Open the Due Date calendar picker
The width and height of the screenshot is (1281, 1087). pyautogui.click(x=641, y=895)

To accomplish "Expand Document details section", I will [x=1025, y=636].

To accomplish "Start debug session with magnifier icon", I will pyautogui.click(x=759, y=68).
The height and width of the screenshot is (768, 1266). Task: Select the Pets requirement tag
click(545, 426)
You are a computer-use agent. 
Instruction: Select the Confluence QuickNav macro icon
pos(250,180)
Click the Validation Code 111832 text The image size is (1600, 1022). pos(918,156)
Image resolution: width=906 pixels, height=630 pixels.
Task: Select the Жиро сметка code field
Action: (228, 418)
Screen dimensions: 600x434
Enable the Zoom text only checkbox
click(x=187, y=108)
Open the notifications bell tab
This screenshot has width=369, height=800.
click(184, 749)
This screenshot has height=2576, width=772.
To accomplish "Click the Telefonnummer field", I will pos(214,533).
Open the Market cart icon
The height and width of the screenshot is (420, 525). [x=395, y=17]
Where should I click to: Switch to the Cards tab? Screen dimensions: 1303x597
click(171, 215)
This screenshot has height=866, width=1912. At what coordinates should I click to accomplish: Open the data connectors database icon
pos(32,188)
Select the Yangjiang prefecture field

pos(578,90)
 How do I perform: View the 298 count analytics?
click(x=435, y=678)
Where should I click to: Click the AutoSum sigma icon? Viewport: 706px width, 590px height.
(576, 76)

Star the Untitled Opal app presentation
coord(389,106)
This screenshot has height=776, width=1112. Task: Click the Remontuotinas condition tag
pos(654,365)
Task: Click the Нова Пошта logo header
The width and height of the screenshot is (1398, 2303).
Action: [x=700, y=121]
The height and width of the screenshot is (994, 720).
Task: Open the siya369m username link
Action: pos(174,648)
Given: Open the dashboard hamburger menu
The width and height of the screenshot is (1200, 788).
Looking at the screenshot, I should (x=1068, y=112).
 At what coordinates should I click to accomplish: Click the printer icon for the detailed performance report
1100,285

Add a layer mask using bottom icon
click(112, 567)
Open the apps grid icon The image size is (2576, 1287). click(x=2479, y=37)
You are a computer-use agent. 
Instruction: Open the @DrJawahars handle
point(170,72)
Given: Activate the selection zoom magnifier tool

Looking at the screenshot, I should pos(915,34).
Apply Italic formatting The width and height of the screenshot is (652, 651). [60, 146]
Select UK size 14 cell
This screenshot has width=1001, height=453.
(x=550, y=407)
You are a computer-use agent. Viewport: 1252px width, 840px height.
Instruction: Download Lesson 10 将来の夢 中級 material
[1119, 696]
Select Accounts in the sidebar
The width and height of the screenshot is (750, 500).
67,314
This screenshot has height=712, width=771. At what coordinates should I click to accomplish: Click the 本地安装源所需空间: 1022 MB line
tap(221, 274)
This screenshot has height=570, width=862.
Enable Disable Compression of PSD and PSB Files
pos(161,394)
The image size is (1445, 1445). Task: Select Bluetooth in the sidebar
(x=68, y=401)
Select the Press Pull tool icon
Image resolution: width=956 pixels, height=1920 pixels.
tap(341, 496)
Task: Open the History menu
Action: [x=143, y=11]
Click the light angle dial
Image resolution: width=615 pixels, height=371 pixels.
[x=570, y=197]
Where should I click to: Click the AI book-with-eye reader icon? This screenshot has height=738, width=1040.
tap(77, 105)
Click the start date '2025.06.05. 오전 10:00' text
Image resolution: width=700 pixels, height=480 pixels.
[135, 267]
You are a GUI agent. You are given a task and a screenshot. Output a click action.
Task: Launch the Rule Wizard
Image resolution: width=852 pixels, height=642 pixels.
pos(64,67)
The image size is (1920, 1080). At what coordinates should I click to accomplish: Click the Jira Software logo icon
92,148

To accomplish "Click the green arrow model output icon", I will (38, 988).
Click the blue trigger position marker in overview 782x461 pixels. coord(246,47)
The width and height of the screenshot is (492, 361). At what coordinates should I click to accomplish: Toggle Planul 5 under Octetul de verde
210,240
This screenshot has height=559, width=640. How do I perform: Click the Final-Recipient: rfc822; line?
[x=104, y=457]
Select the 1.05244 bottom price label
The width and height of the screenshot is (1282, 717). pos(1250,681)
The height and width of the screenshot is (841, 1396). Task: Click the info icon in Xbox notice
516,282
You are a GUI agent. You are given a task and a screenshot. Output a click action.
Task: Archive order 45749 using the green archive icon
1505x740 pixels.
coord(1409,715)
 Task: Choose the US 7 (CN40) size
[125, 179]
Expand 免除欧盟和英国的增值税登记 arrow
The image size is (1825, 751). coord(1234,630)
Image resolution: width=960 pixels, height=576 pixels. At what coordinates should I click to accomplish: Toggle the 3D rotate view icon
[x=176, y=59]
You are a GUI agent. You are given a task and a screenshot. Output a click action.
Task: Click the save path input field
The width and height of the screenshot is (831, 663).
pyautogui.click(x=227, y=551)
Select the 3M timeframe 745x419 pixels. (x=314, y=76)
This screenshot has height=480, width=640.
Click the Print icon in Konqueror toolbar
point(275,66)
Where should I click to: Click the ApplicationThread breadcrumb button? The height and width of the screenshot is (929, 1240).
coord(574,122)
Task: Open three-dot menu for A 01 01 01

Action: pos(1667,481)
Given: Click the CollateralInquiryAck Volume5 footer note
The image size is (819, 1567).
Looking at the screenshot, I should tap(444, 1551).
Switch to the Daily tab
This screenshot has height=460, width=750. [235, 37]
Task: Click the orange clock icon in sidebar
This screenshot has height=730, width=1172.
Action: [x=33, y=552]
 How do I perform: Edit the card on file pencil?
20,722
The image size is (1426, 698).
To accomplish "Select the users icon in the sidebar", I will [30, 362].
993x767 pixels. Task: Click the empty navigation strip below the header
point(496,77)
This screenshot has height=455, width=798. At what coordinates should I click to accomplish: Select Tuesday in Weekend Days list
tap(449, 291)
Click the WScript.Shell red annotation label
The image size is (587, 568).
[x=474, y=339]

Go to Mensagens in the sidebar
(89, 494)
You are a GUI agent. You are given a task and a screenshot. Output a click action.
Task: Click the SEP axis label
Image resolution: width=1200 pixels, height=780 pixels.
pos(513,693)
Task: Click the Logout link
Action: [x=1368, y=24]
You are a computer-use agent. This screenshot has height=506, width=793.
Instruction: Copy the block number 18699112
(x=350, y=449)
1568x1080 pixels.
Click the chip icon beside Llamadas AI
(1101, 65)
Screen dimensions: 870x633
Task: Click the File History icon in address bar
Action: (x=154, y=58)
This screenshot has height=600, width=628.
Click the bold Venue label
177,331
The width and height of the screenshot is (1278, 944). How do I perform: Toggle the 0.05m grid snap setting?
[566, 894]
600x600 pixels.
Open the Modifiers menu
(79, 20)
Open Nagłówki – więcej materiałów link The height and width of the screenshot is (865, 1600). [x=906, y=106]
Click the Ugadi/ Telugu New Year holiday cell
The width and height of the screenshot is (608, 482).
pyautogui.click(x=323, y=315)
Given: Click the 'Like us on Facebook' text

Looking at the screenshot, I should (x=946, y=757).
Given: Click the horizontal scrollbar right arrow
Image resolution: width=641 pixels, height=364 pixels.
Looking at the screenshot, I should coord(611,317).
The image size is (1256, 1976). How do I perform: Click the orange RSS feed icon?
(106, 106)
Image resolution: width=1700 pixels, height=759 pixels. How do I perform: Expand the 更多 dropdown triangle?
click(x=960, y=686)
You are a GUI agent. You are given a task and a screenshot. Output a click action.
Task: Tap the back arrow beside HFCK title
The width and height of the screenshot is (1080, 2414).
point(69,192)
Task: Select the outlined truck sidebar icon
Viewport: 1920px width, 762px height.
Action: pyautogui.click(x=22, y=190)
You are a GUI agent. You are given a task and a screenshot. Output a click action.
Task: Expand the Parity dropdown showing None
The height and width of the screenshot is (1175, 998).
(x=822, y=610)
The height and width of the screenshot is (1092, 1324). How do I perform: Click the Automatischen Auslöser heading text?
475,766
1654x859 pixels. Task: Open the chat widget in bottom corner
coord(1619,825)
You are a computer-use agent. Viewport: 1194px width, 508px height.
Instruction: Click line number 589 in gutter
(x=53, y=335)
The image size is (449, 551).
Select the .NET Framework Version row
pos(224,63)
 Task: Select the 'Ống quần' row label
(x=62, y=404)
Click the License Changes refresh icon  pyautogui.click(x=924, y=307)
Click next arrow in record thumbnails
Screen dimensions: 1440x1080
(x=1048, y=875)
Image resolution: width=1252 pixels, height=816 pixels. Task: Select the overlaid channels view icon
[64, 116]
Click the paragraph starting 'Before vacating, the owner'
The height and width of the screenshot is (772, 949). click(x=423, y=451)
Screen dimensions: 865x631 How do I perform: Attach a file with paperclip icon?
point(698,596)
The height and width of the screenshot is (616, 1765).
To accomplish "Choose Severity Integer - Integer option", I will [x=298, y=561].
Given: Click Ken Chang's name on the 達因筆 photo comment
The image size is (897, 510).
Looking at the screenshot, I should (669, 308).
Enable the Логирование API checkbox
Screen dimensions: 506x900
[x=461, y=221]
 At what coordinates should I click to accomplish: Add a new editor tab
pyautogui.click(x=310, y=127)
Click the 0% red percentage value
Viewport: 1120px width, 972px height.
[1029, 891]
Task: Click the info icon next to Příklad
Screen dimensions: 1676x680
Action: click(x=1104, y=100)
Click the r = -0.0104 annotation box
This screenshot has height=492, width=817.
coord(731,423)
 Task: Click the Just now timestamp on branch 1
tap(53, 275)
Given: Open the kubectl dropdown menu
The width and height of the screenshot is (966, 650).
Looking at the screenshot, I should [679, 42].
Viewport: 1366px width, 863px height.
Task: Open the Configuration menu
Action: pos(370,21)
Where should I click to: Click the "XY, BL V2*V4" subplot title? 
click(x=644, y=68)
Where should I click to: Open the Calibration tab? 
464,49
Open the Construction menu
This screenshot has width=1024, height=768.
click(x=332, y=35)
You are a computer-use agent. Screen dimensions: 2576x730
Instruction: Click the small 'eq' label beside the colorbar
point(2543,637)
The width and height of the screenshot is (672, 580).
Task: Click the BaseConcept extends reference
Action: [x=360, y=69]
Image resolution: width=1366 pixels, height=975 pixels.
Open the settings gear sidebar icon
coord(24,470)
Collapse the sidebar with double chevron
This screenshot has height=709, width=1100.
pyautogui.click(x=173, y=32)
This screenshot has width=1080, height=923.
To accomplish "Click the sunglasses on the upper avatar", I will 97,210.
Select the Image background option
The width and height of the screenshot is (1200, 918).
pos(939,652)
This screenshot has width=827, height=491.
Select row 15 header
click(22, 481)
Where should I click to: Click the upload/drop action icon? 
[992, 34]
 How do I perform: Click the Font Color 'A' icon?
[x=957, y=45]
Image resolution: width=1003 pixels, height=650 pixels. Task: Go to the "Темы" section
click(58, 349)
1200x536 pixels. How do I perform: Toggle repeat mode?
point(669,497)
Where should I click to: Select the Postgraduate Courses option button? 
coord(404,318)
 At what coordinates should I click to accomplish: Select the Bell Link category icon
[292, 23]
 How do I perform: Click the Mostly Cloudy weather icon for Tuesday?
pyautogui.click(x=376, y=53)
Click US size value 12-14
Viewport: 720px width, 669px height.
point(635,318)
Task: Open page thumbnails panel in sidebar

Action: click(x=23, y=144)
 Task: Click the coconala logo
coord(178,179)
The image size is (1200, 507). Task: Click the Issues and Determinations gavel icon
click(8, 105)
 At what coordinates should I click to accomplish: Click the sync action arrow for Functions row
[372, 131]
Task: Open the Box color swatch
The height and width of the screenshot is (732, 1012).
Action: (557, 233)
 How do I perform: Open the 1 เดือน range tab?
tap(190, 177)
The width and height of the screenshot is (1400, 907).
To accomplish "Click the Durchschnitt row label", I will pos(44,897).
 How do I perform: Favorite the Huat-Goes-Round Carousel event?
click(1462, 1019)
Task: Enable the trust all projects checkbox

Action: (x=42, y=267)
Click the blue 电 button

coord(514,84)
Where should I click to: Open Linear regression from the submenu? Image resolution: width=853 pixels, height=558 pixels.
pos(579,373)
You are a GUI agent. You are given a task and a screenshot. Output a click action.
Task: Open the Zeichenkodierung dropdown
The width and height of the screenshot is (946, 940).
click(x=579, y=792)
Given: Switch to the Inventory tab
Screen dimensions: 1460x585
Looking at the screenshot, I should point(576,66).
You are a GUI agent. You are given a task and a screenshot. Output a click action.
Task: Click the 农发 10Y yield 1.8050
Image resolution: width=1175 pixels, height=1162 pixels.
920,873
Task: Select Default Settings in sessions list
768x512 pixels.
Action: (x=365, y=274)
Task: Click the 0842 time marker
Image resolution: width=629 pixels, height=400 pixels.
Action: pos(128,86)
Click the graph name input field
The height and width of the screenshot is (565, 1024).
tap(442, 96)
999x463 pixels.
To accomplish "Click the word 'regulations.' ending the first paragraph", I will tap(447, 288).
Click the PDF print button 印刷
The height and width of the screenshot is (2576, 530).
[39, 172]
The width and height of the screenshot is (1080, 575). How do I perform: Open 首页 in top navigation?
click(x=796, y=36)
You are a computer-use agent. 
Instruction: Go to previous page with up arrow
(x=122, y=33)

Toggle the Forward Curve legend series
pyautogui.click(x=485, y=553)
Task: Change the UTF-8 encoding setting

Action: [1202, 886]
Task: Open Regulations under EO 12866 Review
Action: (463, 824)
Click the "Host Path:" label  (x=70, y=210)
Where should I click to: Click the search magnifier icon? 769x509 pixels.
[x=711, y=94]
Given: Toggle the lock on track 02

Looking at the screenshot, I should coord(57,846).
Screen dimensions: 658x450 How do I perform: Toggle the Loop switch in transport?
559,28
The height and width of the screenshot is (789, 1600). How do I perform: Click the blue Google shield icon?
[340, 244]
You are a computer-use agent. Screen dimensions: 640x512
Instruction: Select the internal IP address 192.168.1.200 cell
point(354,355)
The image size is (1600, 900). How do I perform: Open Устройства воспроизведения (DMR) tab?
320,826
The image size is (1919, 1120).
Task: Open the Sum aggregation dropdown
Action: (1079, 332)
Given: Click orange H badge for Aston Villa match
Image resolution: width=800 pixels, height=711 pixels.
---*---
* Goal of the exercise *
Provide only the count of lines in the data above that include the string "next".

* Exercise response *
2